Skip to main content

TensorFlow IO

Project description




TensorFlow I/O

GitHub CI PyPI License Documentation

TensorFlow I/O is a collection of file systems and file formats that are not available in TensorFlow's built-in support. A full list of supported file systems and file formats by TensorFlow I/O can be found here.

The use of tensorflow-io is straightforward with keras. Below is an example to Get Started with TensorFlow with the data processing aspect replaced by tensorflow-io:

import tensorflow as tf
import tensorflow_io as tfio

# Read the MNIST data into the IODataset.
dataset_url = "https://storage.googleapis.com/cvdf-datasets/mnist/"
d_train = tfio.IODataset.from_mnist(
    dataset_url + "train-images-idx3-ubyte.gz",
    dataset_url + "train-labels-idx1-ubyte.gz",
)

# Shuffle the elements of the dataset.
d_train = d_train.shuffle(buffer_size=1024)

# By default image data is uint8, so convert to float32 using map().
d_train = d_train.map(lambda x, y: (tf.image.convert_image_dtype(x, tf.float32), y))

# prepare batches the data just like any other tf.data.Dataset
d_train = d_train.batch(32)

# Build the model.
model = tf.keras.models.Sequential(
    [
        tf.keras.layers.Flatten(input_shape=(28, 28)),
        tf.keras.layers.Dense(512, activation=tf.nn.relu),
        tf.keras.layers.Dropout(0.2),
        tf.keras.layers.Dense(10, activation=tf.nn.softmax),
    ]
)

# Compile the model.
model.compile(
    optimizer="adam", loss="sparse_categorical_crossentropy", metrics=["accuracy"]
)

# Fit the model.
model.fit(d_train, epochs=5, steps_per_epoch=200)

In the above MNIST example, the URL's to access the dataset files are passed directly to the tfio.IODataset.from_mnist API call. This is due to the inherent support that tensorflow-io provides for HTTP/HTTPS file system, thus eliminating the need for downloading and saving datasets on a local directory.

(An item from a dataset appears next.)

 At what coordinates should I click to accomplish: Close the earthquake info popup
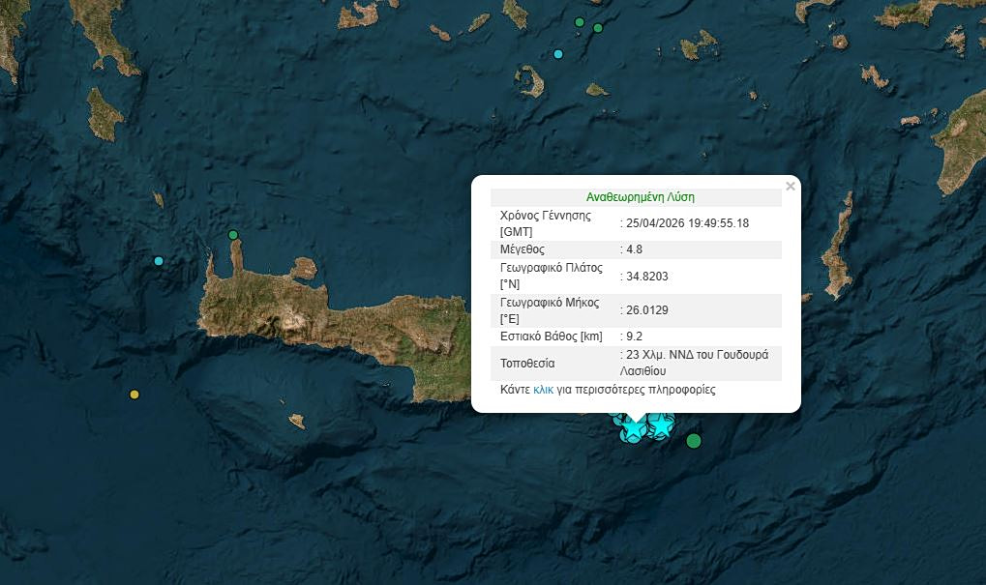[x=791, y=187]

NOTE: Since tensorflow-io is able to detect and uncompress the MNIST dataset automatically if needed, we can pass the URL's for the compressed files (gzip) to the API call as is.

Please check the official documentation for more detailed and interesting usages of the package.

Installation

Python Package

The tensorflow-io Python package can be installed with pip directly using:

$ pip install tensorflow-io

People who are a little more adventurous can also try our nightly binaries:

$ pip install tensorflow-io-nightly

Docker Images

In addition to the pip packages, the docker images can be used to quickly get started.

For stable builds:

$ docker pull tfsigio/tfio:latest
$ docker run -it --rm --name tfio-latest tfsigio/tfio:latest

For nightly builds:

$ docker pull tfsigio/tfio:nightly
$ docker run -it --rm --name tfio-nightly tfsigio/tfio:nightly

R Package

Once the tensorflow-io Python package has been successfully installed, you can install the development version of the R package from GitHub via the following:

if (!require("remotes")) install.packages("remotes")
remotes::install_github("tensorflow/io", subdir = "R-package")

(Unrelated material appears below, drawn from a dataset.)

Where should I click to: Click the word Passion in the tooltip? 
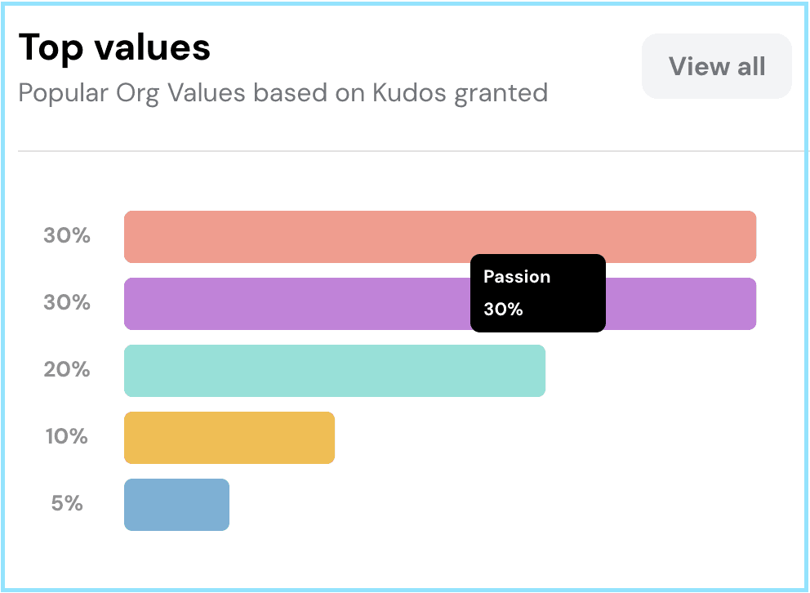(517, 277)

TensorFlow Version Compatibility

To ensure compatibility with TensorFlow, it is recommended to install a matching version of TensorFlow I/O according to the table below. You can find the list of releases here.

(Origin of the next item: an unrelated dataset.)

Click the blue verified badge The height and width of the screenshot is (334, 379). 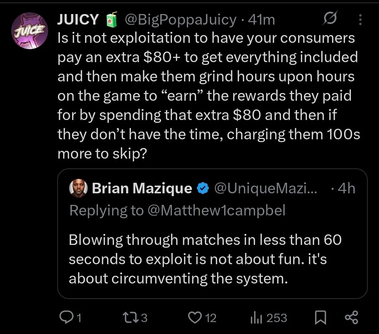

TensorFlow I/O Version TensorFlow Compatibility Release Date
0.17.1 2.4.x Apr 16, 2021
0.17.0 2.4.x Dec 14, 2020
0.16.0 2.3.x Oct 23, 2020
0.15.0 2.3.x Aug 03, 2020
0.14.0 2.2.x Jul 08, 2020
0.13.0 2.2.x May 10, 2020
0.12.0 2.1.x Feb 28, 2020
0.11.0 2.1.x Jan 10, 2020
0.10.0 2.0.x Dec 05, 2019
0.9.1 2.0.x Nov 15, 2019
0.9.0 2.0.x Oct 18, 2019
0.8.1 1.15.x Nov 15, 2019
0.8.0 1.15.x Oct 17, 2019
0.7.2 1.14.x Nov 15, 2019
0.7.1 1.14.x Oct 18, 2019
0.7.0 1.14.x Jul 14, 2019
0.6.0 1.13.x May 29, 2019
0.5.0 1.13.x Apr 12, 2019
0.4.0 1.13.x Mar 01, 2019
0.3.0 1.12.0 Feb 15, 2019
0.2.0 1.12.0 Jan 29, 2019
0.1.0 1.12.0 Dec 16, 2018

Performance Benchmarking

We use github-pages to document the results of API performance benchmarks. The benchmark job is triggered on every commit to master branch and facilitates tracking performance w.r.t commits.

Contributing

Tensorflow I/O is a community led open source project. As such, the project depends on public contributions, bug-fixes, and documentation. Please see:

Build Status and CI

Build Status
Linux CPU Python 2 Status
Linux CPU Python 3 Status
Linux GPU Python 2 Status
Linux GPU Python 3 Status

Because of manylinux2010 requirement, TensorFlow I/O is built with Ubuntu:16.04 + Developer Toolset 7 (GCC 7.3) on Linux. Configuration with Ubuntu 16.04 with Developer Toolset 7 is not exactly straightforward. If the system have docker installed, then the following command will automatically build manylinux2010 compatible whl package:

#!/usr/bin/env bash

ls dist/*
for f in dist/*.whl; do
  docker run -i --rm -v $PWD:/v -w /v --net=host quay.io/pypa/manylinux2010_x86_64 bash -x -e /v/tools/build/auditwheel repair --plat manylinux2010_x86_64 $f
done
sudo chown -R $(id -nu):$(id -ng) .
ls wheelhouse/*

It takes some time to build, but once complete, there will be python 3.5, 3.6, 3.7 compatible whl packages available in wheelhouse directory.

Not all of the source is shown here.